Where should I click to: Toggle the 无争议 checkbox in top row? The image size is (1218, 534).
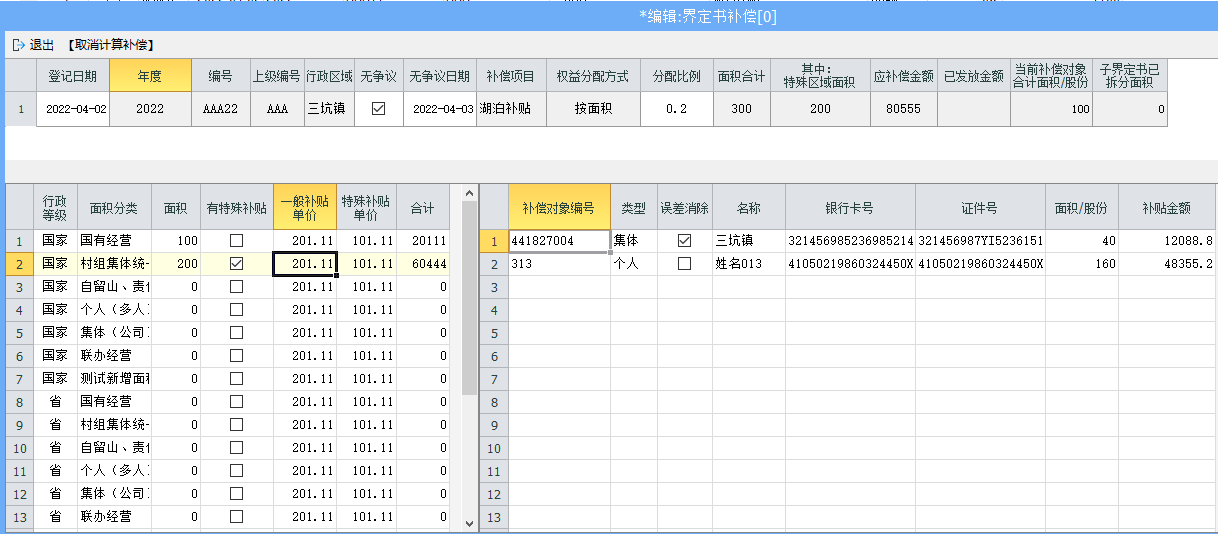[x=378, y=109]
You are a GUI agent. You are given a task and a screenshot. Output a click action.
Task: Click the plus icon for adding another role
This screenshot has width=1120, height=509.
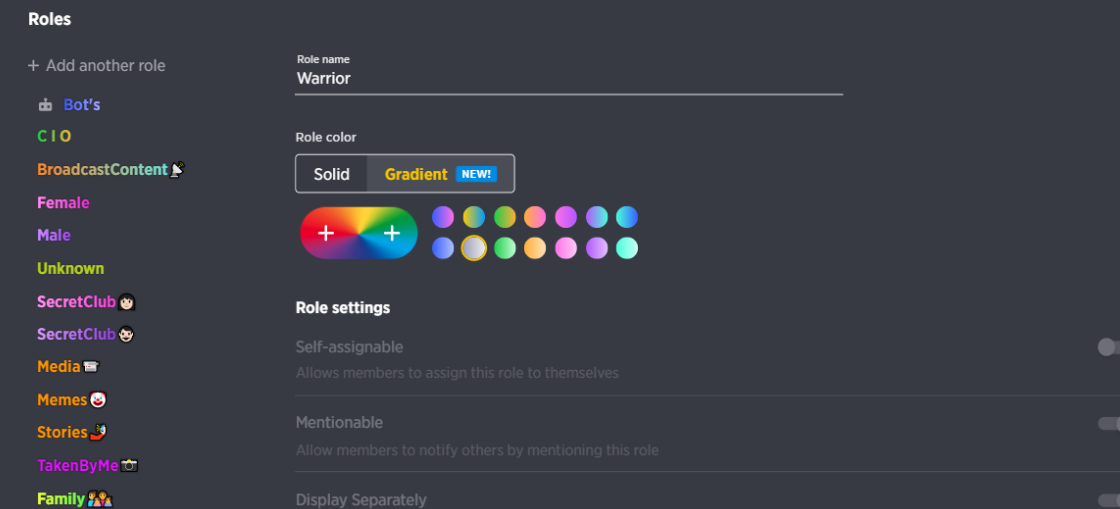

-- -- --

### What is needed
Every line from the data above that contains "screenshot" must appear in the answer.

### Response to the exercise
You are a GUI agent. You are given a task and a screenshot. Output a click action.
This screenshot has width=1120, height=509.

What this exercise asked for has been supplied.